Southern Oscillation Index

What Is The Southern Oscillation Index?

Meteorologists need to study different phenomena to be able to predict them and help people prevent suffering from damage.

For example, if they know when certain things might happen, they can alert the population in that area. The Southern Oscillation Index is a good example of that since it indicates the el Niño and la Niña occurrences.

Therefore, if you want to know about the Southern Oscillation Index, read on. Remember to share the guide with your family and friends so they also learn everything they want about the index, the el Niño and la Niña phenomena, how they originate, and more.

What Is the Southern Oscillation Index?

The Southern Oscillation Index is a description of the air pressure in Tahiti and Darwin, Australia. Also known as the SOI, it is the average per month that represents standardized sea level during each station.

On many occasions, the tropical eastern part of the South Pacific Ocean experiences high-pressure levels, whereas the East Indian Ocean has low pressure.

However, in some years, the opposite occurs: the eastern Indian Ocean experiences high pressure, while the South Pacific Ocean’s pressure is immensely low. That phenomenon is known as the Southern Oscillation.

To measure the different air pressures, the Southern Oscillation Index determines large-scale fluctuations between Tahiti and Darwin.

Southern Oscillation Index Calculation

The Southern Oscillation Index Calculation includes knowing monthly or longer averages since daily fluctuations often indicate smaller phenomena.

To calculate the index, you need to have the information and use a specific formula. The results point to el Niño and la Niña occurrences. For example, sustained values below eight mean el Niño, whereas positive values above eight indicate la Niña.

El Niño, la Niña Occurrences, and the Southern Oscillation Index

El Niño and la Niña occurrences are immensely important to understand the Southern Oscillation Index and its calculation.

During the 1920s, two important meteorologists identified specific air pressure fluctuations between the East Indian Ocean and the South Pacific Ocean. After naming it “Southern Oscillation,” the two meteorologists opened the path for further investigations on the matter.

Years later, the Southern Oscillation was linked to the Niño and la Niña occurrences, since it indicates the atmospheric pressure during the episodes.

El Niño and la Niña happen every few years, and they are the two phases of one meteorological phenomenon, called El Niño-Southern Oscillation or ENSO.

The origin of El Niño-Southern Oscillation occurs when the winds and the temperatures of the sea surface start varying over the tropical eastern area of the Pacific Ocean. Consequently, that affects many parts of the tropics and subtropics.

El Niño refers to the warming phase of the temperature of the sea and high surface pressure, whereas La Niña is in the cooling stage and has low pressure on the surface.

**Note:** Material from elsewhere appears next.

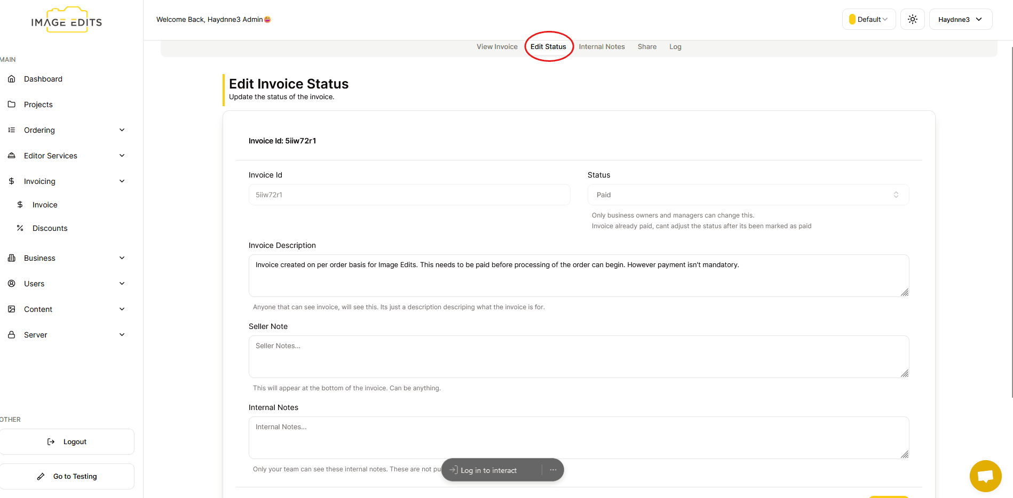Click the Image Edits logo
Viewport: 1013px width, 498px height.
click(x=67, y=21)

When the phenomenon occurs, the two periods often last a few months. Nonetheless, the intensity varies a lot depending on the year of the happening.

El Niño and la Niña are also related to the Walker circulation, which is a result of the high-pressure area over the Pacific Ocean, and the low-pressure one over Indonesia.

When the Walker circulation weakens, el Niño appears and generates high temperatures. On the other hand, when the circulation strengthens, la Niña occurs and temperatures start dropping.

Although el Niño and la Niña phenomena and the Southern Oscillation have been studied for a century, there is still no specific way to know why they occur. So far, they remain a wonder to many meteorologists and other experts.

Furthermore, even though el Niño and la Niña often happen during the same year, they don’t need to occur together. On the contrary, an el Niño episode can happen on its own.

Many people have started to believe that the el Niño and la Niña occurrences are a consequence of climate change, but that is not the case. They are natural meteorological happenings that the world cannot avoid. In other words, they can’t be affected by human actions.

Finally, el Niño and la Niña occurrences are crucial for meteorologists because they are responsible for harsh weather conditions in certain areas. South Africa, South America, Central America, South East Asia, East Africa, and the Pacific Islands are the most affected.